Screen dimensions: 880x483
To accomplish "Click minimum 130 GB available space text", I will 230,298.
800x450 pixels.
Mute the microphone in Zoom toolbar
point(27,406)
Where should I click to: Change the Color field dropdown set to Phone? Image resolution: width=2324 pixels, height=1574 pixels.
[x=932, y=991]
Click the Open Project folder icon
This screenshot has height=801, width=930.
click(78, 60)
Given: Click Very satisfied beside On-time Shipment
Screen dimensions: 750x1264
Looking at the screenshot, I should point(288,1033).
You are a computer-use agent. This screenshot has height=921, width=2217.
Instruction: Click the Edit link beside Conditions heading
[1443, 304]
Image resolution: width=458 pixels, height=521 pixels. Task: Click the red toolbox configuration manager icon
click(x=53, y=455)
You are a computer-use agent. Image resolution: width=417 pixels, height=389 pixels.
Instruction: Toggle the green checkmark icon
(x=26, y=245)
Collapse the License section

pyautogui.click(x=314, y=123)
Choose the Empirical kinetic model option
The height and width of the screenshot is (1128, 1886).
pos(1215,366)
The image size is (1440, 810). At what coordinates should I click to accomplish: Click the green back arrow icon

· · · · ·

• _WORK TO COMPLETE_
Copy out all of the material above, line for line, with no changes.

• _COMPLETED TASK_
Screen dimensions: 880x483
To accomplish "Click minimum 130 GB available space text", I will 230,298.
800x450 pixels.
Mute the microphone in Zoom toolbar
point(27,406)
Where should I click to: Change the Color field dropdown set to Phone? Image resolution: width=2324 pixels, height=1574 pixels.
[x=932, y=991]
Click the Open Project folder icon
This screenshot has height=801, width=930.
click(78, 60)
Given: Click Very satisfied beside On-time Shipment
Screen dimensions: 750x1264
Looking at the screenshot, I should point(288,1033).
You are a computer-use agent. This screenshot has height=921, width=2217.
Instruction: Click the Edit link beside Conditions heading
[1443, 304]
Image resolution: width=458 pixels, height=521 pixels. Task: Click the red toolbox configuration manager icon
click(x=53, y=455)
You are a computer-use agent. Image resolution: width=417 pixels, height=389 pixels.
Instruction: Toggle the green checkmark icon
(x=26, y=245)
Collapse the License section

pyautogui.click(x=314, y=123)
Choose the Empirical kinetic model option
The height and width of the screenshot is (1128, 1886).
pos(1215,366)
The image size is (1440, 810). At what coordinates should I click to accomplish: Click the green back arrow icon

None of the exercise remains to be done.